Indeed, they have. According to Elizabeth Nash, senior state issues advocate at the Guttmacher Institute, similar D and E bans have been blocked in Oklahoma and Kansas, and 20-week bans have been struck down in Arizona and Idaho. HB 1948 is one of the first pieces of legislation to combine both provisions into one bill; at the Women’s Law Project, we call it a “double abortion ban.”

But no one in the chambers would know that these anti-abortion restrictions have been obstructed because, once again, Speaker Turzai halted the proceedings over these questions. This time, he stopped the debate citing the house rule that lawmakers cannot ask a question if they already know, or the speaker suspects they know, the answer.

In any case, so it went. Pro-choice lawmakers of the Women’s Health Caucus of the Pennsylvania Legislature spoke out against the bill, reading letters from physicians and sharing tragic stories of family members who died after being denied abortion care during severe pregnancy complications.

When Rep. Rapp was asked if she knew that many severe fetal abnormalities were not diagnosed until or after the 20th week of pregnancy, she responded that many were not diagnosed until birth, which misses the point: HB 1948 is designed to deprive women who receive a diagnosis of a severe fetal anomaly, even unviable pregnancy, at 20 weeks or later of safe and legal abortion.

That’s alright with Rapp and others pushing HB 1948; the bill contains no exemptions for fetal anomalies or pregnancies that were a result of rape.

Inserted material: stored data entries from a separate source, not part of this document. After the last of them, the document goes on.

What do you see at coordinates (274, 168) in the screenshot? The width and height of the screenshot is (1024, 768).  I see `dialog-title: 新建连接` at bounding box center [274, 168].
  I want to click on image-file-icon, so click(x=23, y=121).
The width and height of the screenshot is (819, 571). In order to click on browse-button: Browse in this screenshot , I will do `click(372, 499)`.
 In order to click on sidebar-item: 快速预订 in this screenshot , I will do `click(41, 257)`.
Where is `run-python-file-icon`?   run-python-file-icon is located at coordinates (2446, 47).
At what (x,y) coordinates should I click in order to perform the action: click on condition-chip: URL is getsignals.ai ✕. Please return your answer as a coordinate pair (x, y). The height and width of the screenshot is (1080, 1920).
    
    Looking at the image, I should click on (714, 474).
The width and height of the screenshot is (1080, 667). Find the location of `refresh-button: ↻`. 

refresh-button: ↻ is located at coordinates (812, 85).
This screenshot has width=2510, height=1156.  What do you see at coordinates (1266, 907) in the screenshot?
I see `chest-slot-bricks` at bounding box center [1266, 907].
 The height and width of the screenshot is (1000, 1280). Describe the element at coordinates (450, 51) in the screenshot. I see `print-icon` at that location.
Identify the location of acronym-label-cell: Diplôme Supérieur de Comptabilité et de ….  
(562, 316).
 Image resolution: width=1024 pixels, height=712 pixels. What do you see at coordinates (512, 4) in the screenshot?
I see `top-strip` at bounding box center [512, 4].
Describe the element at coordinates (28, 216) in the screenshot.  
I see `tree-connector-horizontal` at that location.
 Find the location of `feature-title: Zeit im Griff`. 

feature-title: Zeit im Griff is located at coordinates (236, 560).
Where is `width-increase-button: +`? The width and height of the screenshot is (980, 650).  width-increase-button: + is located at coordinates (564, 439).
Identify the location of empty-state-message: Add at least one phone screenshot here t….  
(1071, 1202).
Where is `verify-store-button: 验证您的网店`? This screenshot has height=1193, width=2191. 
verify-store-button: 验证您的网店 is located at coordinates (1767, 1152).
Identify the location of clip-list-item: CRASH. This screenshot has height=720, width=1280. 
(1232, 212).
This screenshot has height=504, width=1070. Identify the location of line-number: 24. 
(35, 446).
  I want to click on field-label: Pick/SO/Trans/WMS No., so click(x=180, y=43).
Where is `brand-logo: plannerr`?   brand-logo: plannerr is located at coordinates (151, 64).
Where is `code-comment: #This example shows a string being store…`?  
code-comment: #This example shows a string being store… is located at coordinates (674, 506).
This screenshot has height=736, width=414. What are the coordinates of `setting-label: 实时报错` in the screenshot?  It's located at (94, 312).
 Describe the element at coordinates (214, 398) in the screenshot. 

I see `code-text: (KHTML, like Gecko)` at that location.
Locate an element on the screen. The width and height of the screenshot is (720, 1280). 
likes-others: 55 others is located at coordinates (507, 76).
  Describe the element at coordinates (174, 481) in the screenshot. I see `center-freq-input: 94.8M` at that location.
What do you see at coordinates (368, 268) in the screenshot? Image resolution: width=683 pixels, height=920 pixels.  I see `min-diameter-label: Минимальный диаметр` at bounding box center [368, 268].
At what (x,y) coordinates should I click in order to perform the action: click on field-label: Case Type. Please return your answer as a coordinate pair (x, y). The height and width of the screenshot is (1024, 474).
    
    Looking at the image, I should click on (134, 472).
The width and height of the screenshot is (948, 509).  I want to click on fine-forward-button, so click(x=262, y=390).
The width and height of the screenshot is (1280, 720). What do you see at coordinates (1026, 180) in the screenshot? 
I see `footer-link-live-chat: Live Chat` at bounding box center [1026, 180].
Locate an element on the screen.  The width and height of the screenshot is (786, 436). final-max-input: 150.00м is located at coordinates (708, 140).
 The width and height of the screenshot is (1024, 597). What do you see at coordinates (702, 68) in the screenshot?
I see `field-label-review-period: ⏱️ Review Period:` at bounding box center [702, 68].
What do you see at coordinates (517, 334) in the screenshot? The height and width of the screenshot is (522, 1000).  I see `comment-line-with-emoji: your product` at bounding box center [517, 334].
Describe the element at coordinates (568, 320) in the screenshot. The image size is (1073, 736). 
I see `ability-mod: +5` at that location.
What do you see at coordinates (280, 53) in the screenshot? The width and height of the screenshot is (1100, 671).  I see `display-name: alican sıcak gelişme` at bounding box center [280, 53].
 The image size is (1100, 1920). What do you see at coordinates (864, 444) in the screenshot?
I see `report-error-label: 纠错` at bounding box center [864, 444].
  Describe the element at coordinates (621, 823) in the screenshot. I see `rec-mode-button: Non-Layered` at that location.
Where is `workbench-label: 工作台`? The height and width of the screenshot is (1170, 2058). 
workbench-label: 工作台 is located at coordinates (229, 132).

The bill’s supporters didn’t refute allegations that if passed into law, it would negatively affect health care. They argued their case by invoking metaphors instead. They compared abortion regulations to laws about pigeon shoots. They compared fetuses to bald eagles and abortion to leeches. A white male legislator, a description unfortunately almost synonymous with “Pennsylvania legislator,” compared abortion to slavery, drawing the ire of Rep. Jordan Harris (D-Philadelphia).

“We use slavery references when it benefits, but won’t do anything about the systems that negatively affect their descendants,” tweeted Rep. Harris.

Democratic Rep. Dan Frankel, co-chair of the Women’s Health Caucus, attempted to put the bill into context by noting the barrage of abortion restrictions passed in Pennsylvania already. In addition to the ambulatory surgical facility requirement, the state already has a ban prohibiting women from purchasing affordable health insurance that covers abortion through the exchange; an arbitrary 24-hour mandated waiting period; and a Medicaid ban that allows federal funding of abortions only in cases of rape, incest, or life endangerment.

The house voted 132-65 in favor of the bill, mostly among party lines, though 25 Democrats voted for it and nine Republicans voted against it. Gov. Wolf has promised he will veto it if passes, while HB 1948 proponents are working to gather enough votes for an override if necessary.